EXERCISE DIRECTIONS:
Would you transcribe word for word every line from the one containing "This screenshot has width=1043, height=782." to the end of the data, both ends included, and leave out the rest?
"""
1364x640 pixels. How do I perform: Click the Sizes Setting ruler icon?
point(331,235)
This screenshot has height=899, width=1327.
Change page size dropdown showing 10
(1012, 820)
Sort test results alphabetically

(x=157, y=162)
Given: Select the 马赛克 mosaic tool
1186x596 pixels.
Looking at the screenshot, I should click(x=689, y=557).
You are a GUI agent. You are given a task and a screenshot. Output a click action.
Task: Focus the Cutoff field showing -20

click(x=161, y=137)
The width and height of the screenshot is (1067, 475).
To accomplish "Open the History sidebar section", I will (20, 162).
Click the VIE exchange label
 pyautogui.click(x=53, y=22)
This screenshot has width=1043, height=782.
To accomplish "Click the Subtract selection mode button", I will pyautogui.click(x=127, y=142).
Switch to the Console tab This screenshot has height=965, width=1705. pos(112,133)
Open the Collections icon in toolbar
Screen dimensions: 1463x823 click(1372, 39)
"""
COMPLETED EXERCISE:
This screenshot has width=1043, height=782.
To accomplish "Click the Subtract selection mode button", I will pyautogui.click(x=127, y=142).
Switch to the Console tab This screenshot has height=965, width=1705. pos(112,133)
Open the Collections icon in toolbar
Screen dimensions: 1463x823 click(1372, 39)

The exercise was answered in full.